June 5, 1943
I’m really quite unremarkable when you see me in right profile. My chin is weak, and my nose is slightly prominent, but most people would probably find my appearance inoffensive from that angle. The problem, Dear Reader, is the left side of my face, where my upper lip, lower eyelid, and entire cheek are misshapen, rough-textured, and dark purple, the color of clotted blood. Some 20 years ago my father took one look at his newborn daughter and ran off. I can almost understand.
It didn’t take me long to sense that something was wrong. I noticed early on that people seemed startled when they first saw me, for just that instant before they regained their composure. Mother sheltered me as long as she could. She distracted me with frilly little ballerina dresses and furry slippers with cute bunny ears, and she hung our only mirror high on the wall. One day I dragged a chair up to the mirror and climbed up. I suppose that was when I first learned to turn my face instinctively whenever anyone came near.

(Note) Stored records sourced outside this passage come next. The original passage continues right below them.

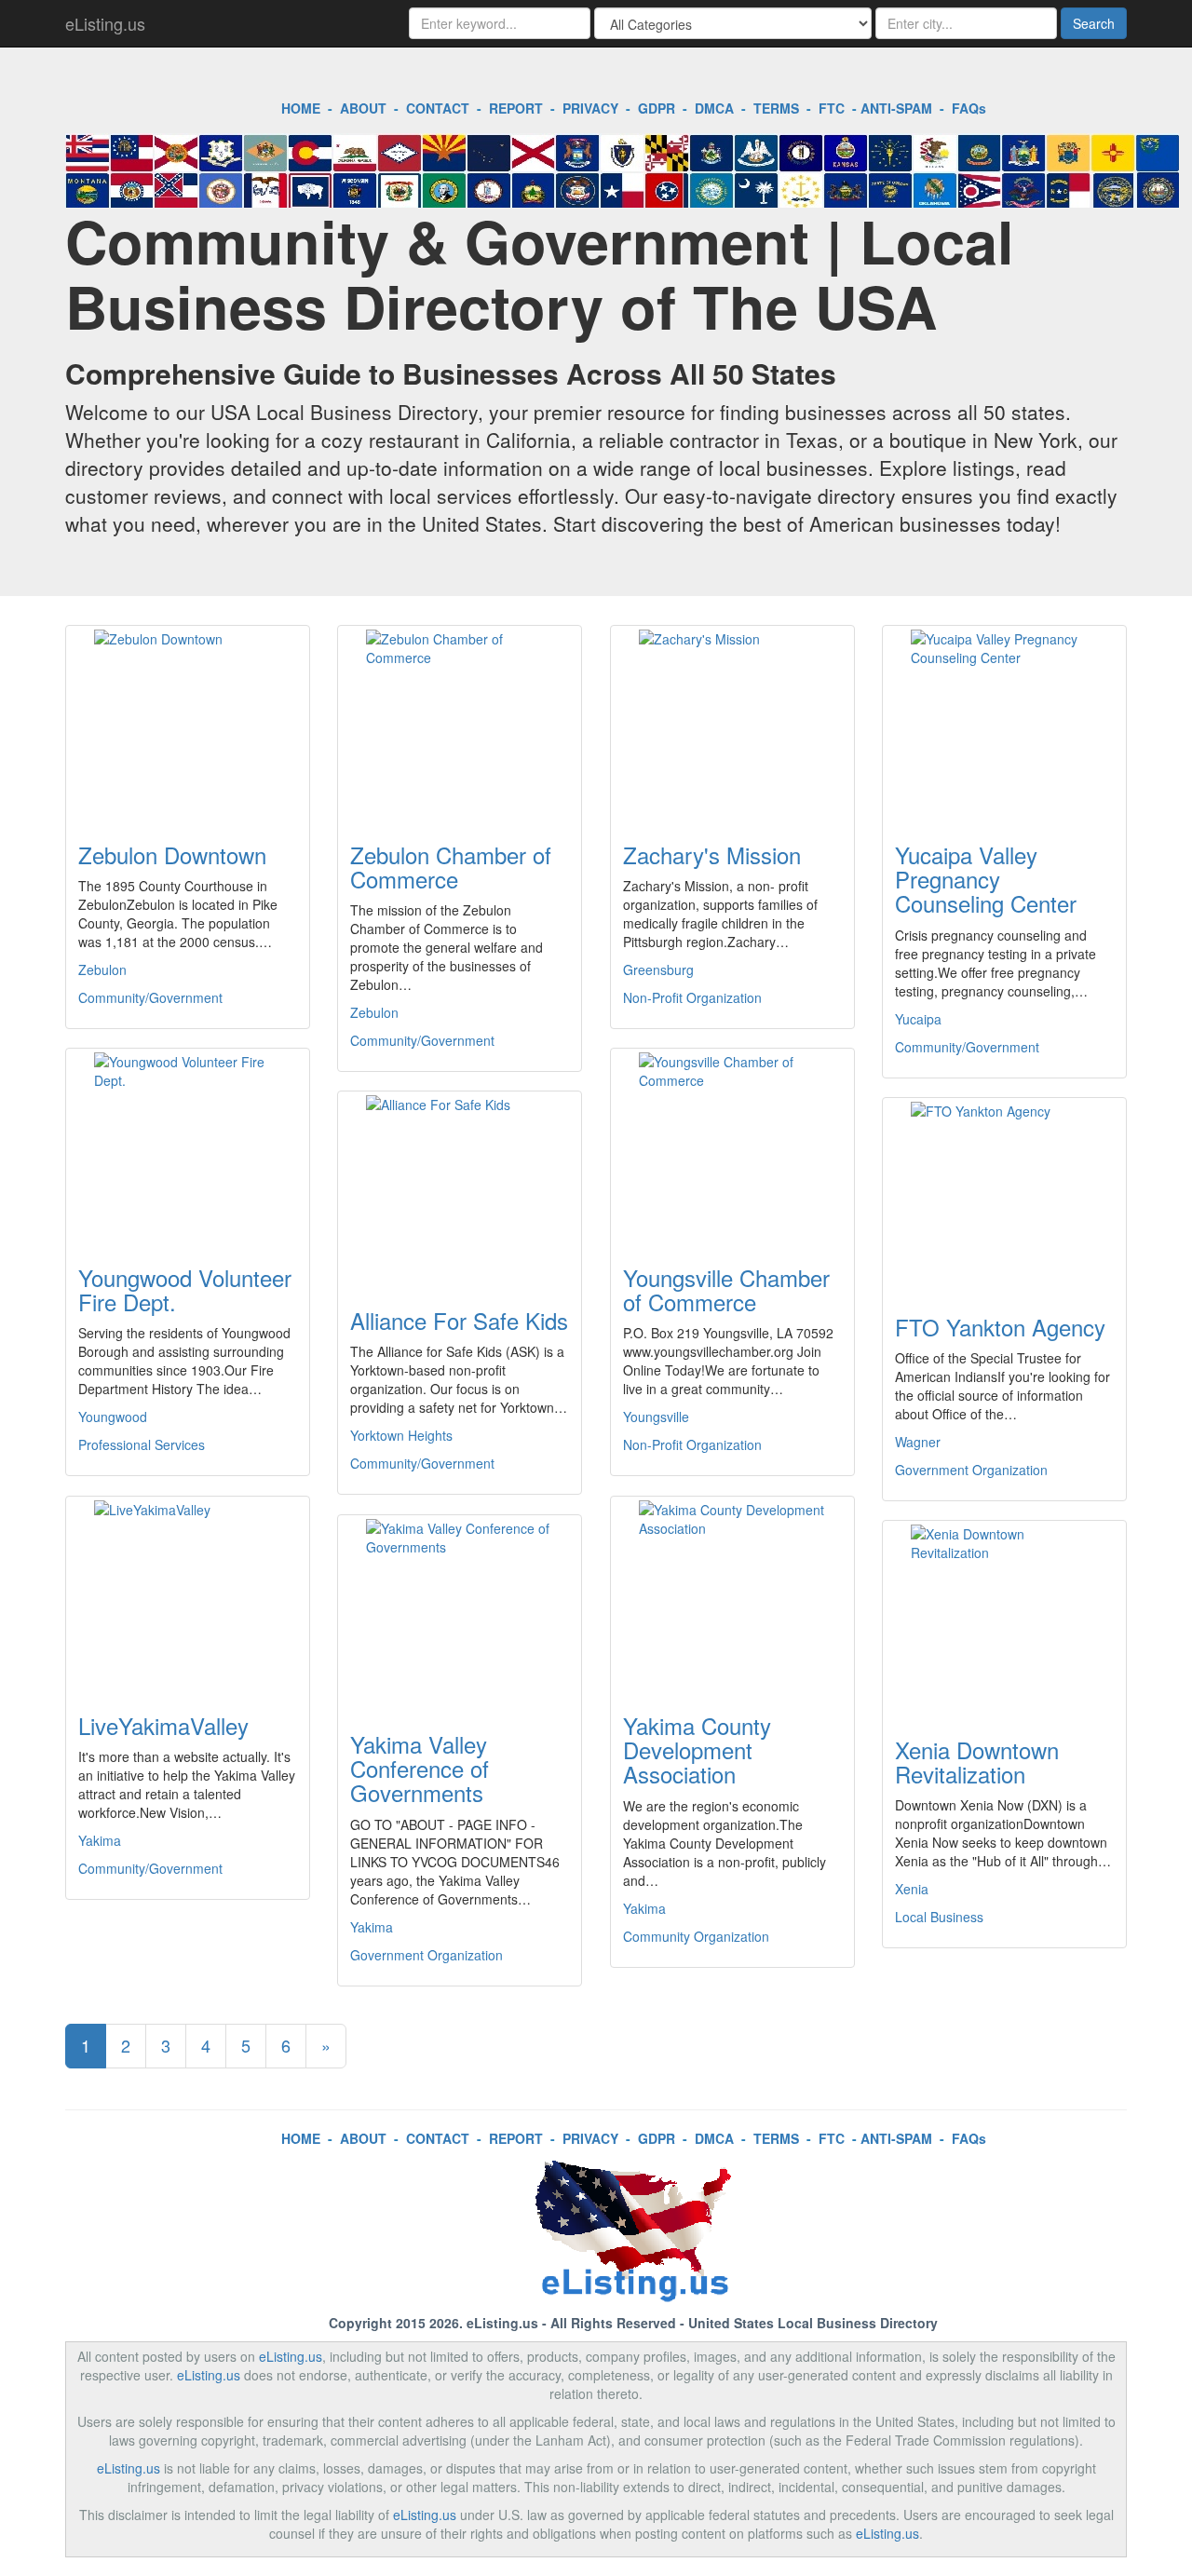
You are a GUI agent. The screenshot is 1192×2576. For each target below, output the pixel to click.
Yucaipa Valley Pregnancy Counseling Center (986, 879)
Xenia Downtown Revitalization (977, 1761)
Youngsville (656, 1416)
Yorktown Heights (401, 1435)
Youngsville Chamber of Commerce (726, 1289)
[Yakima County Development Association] (732, 1593)
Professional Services (141, 1444)
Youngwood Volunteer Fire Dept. (184, 1289)
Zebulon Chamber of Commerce (450, 866)
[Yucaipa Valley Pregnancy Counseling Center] (1004, 723)
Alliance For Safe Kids (459, 1320)
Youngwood (112, 1416)
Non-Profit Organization (692, 997)
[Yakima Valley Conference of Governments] (459, 1612)
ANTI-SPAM (896, 108)
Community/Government (150, 997)
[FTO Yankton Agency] (1004, 1195)
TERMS (776, 108)
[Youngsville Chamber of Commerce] (732, 1145)
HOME (300, 108)
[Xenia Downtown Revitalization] (1004, 1618)
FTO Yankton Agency (1000, 1326)
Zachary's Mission (712, 854)
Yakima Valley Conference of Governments (419, 1769)
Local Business (939, 1916)
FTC (832, 108)
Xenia (911, 1888)
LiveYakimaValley (163, 1725)
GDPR (656, 108)
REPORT (516, 108)
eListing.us (105, 23)
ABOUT (363, 108)
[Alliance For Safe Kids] (459, 1188)
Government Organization (971, 1469)
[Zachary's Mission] (732, 723)
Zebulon (102, 969)
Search (1094, 23)
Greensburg (658, 969)
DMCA (714, 108)
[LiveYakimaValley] (187, 1593)
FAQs (969, 108)
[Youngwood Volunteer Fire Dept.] (187, 1145)
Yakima (99, 1840)
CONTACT (437, 108)
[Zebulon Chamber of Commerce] (459, 723)
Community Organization (696, 1936)
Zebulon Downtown (172, 854)
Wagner (918, 1441)
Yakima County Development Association (697, 1750)
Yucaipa (918, 1019)
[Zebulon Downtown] (187, 723)
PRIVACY (590, 108)
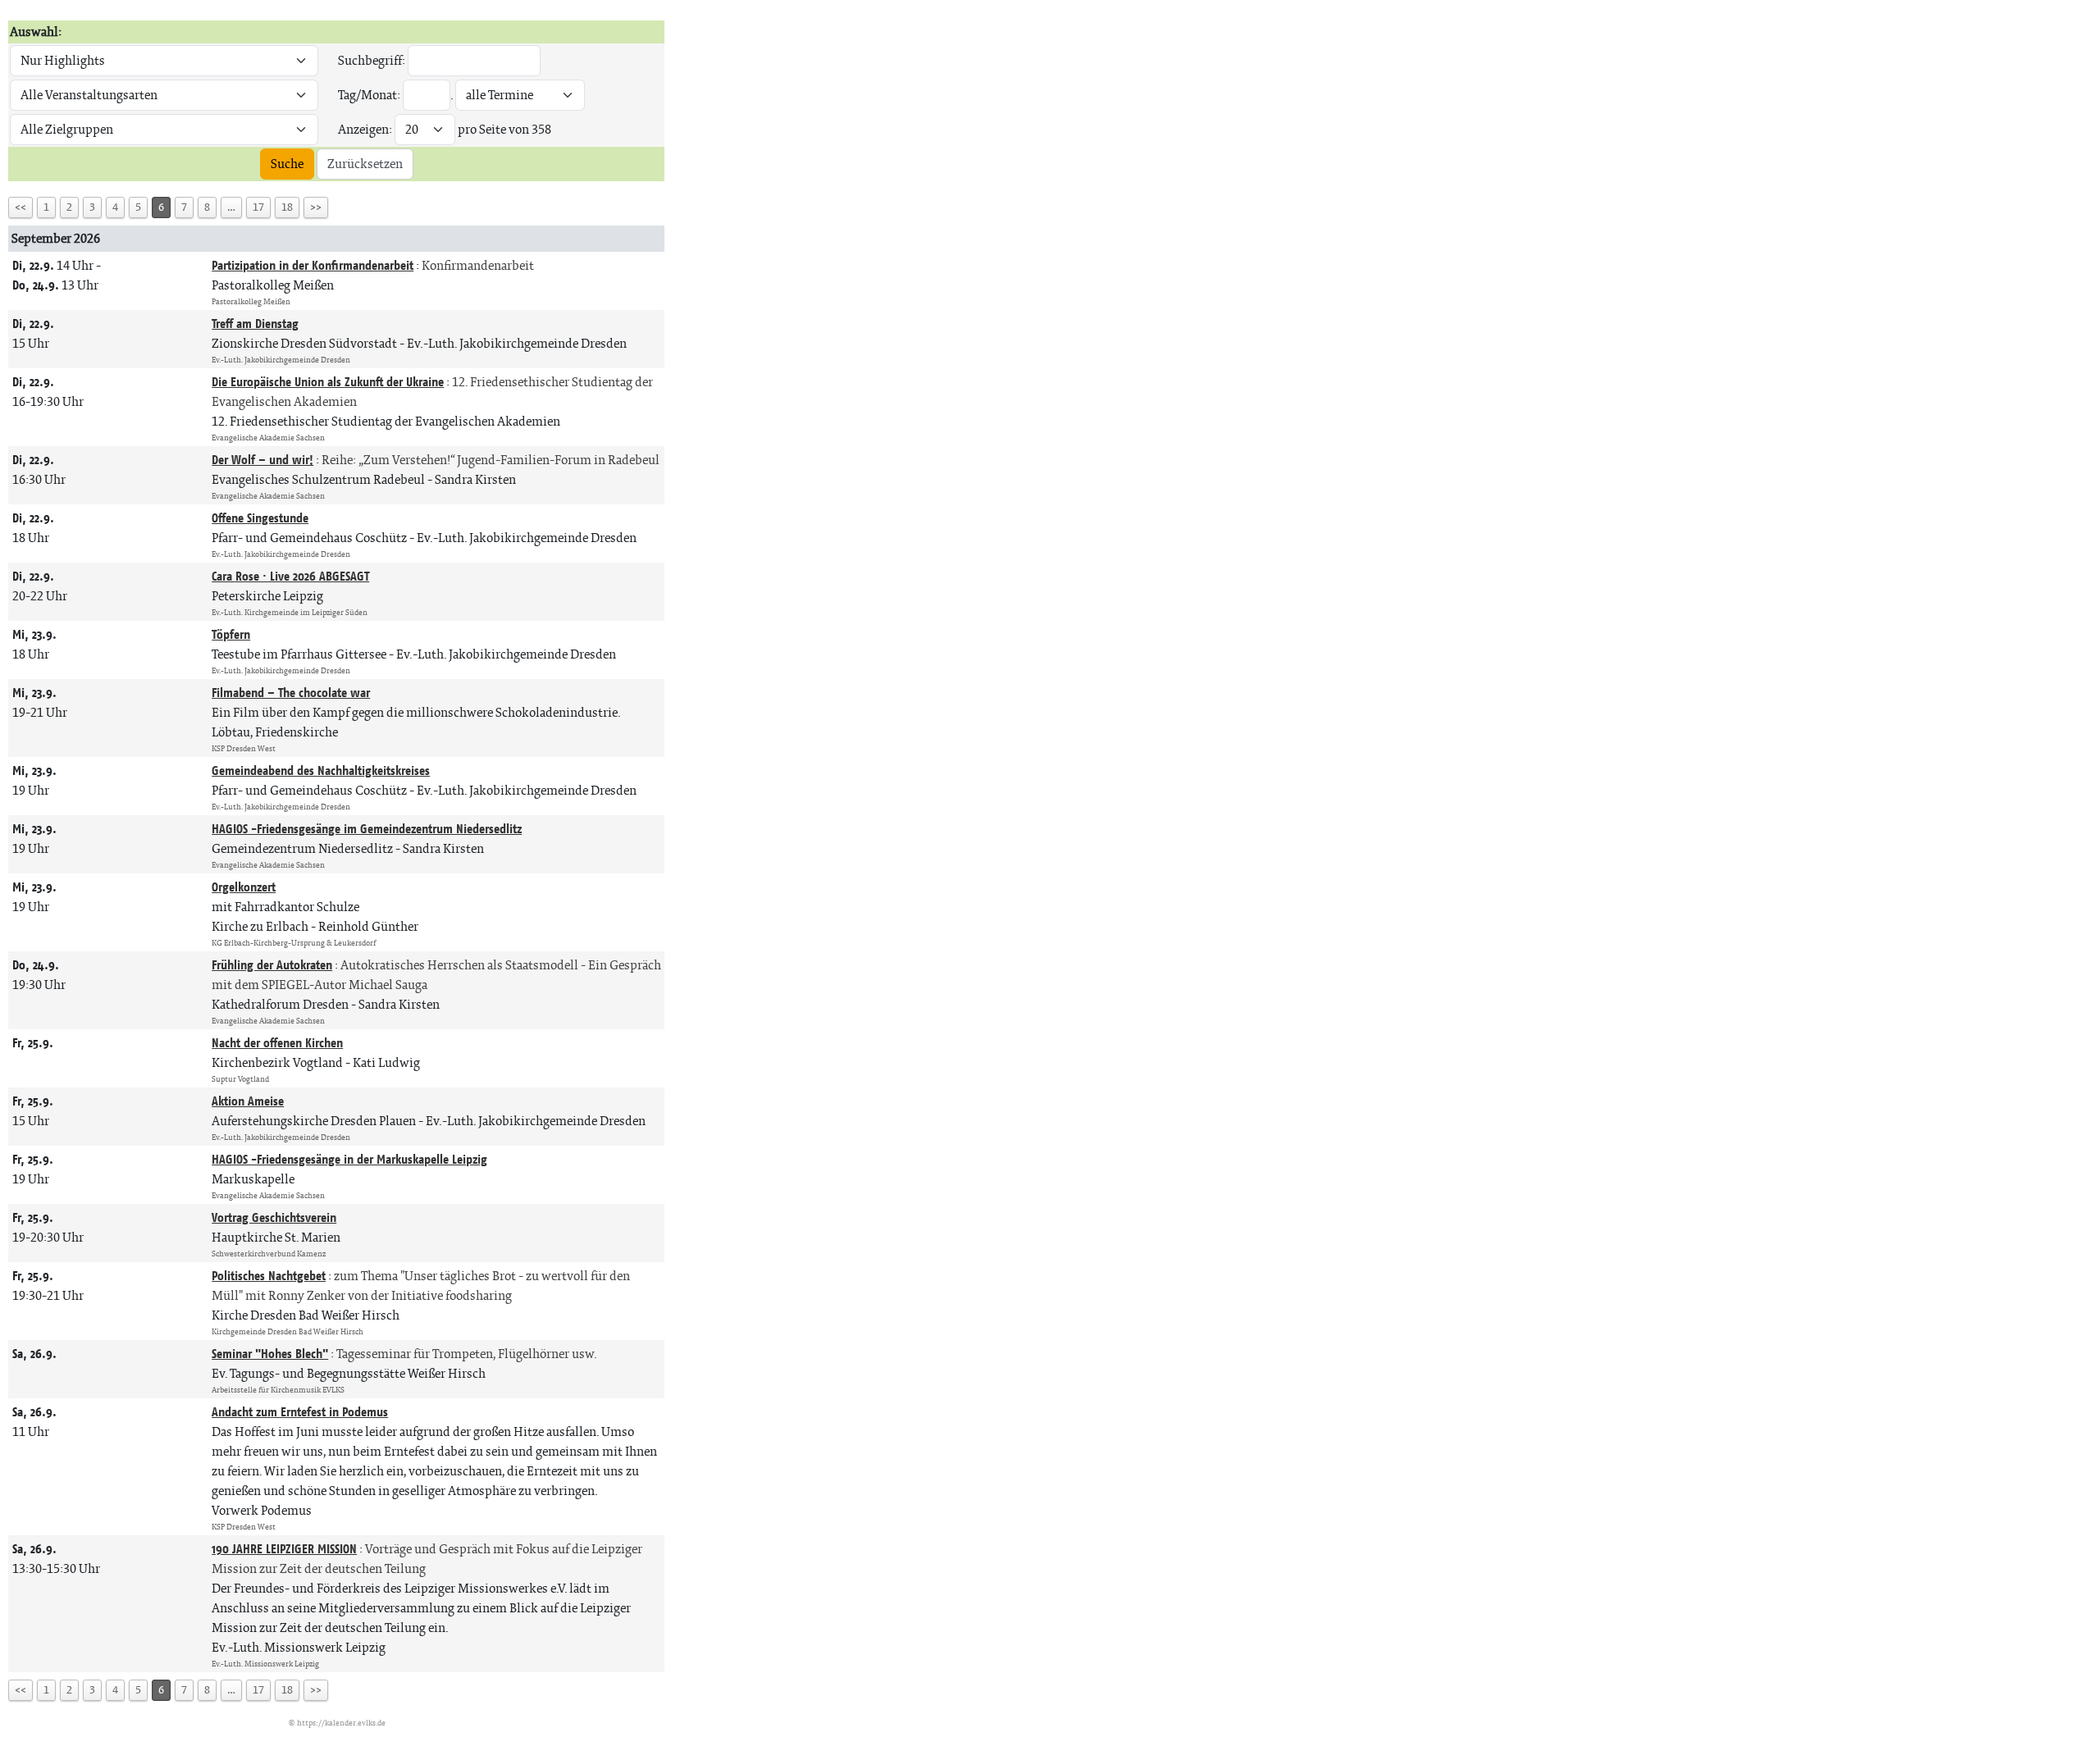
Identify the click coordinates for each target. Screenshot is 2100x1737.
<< (20, 207)
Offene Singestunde (260, 518)
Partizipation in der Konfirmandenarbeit (312, 265)
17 (258, 207)
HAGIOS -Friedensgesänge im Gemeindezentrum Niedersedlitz (367, 828)
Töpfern (231, 634)
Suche (287, 163)
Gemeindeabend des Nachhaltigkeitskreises (321, 770)
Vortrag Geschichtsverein (274, 1217)
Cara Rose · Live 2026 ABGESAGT (290, 576)
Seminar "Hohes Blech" (270, 1353)
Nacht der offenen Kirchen (277, 1042)
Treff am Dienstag (255, 323)
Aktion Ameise (248, 1101)
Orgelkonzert (244, 887)
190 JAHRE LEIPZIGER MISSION (284, 1548)
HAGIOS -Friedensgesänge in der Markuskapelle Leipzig (349, 1159)
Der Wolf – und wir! (262, 459)
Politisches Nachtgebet (269, 1275)
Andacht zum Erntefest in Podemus (300, 1411)
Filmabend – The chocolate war (291, 692)
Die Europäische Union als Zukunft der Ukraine (328, 381)
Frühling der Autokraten (272, 964)
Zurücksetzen (365, 163)
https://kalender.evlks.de (341, 1722)
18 (287, 207)
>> (316, 207)
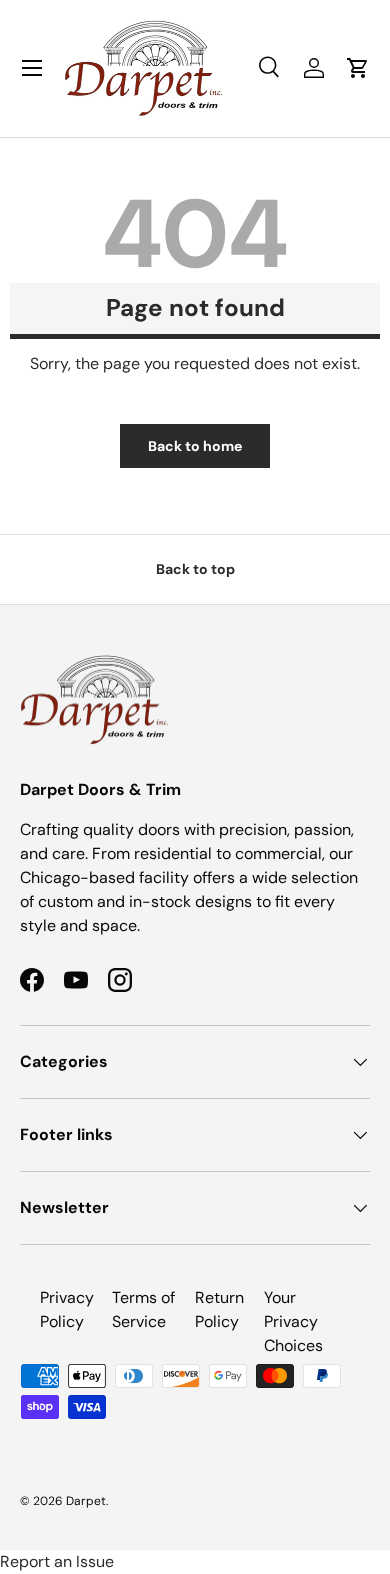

Mother is an educated and cultured woman, a concert pianist of international reputation, and she taught at a music school in Manhattan that I’m sure you’ve heard of. She’s also a kind and loving soul. She probably still believes deep inside that somehow it’s all her fault. She cut short her career to home-school me, and I’m grateful for the broad and thorough education she gave me in the arts and sciences, and particularly in music. The Baroque composers are my favorites. Bach most of all. His preludes and fugues are so structurally perfect, so mathematically precise.
After my father left, we went to live with my maternal grandmother on the North Shore of Long Island. Several years before, Nana and Grandpa had bought an old, weathered wood-frame house with a storefront. They painted the façade fire engine red and opened a penny-candy store, mainly because stocking it required only a minimal investment. The profit margin was slim, but they managed. I never did know Grandpa. He died a few weeks after I was born. Since we came, mother has been helping out with expenses by giving piano lessons to several children in the neighborhood.
Some might consider the store quaint. It’s long and narrow, with a 12-foot-high tin ceiling, three hanging leaded-glass lights, a ceiling fan, and raw wide-plank flooring. A glass display case over the counter holds trays of Tootsie Rolls, gumballs, candy cigarettes, and the like. The store is musty, like most old buildings near the shore, and if you have a keen sense of smell, you may still detect a trace of Grandpa’s Blue Boar Rough Cut pipe tobacco. (Nana keeps one of his old tins on her dresser as a memento.) We live in the small apartment upstairs. Nana and Mother share one bedroom, and I have the other to myself.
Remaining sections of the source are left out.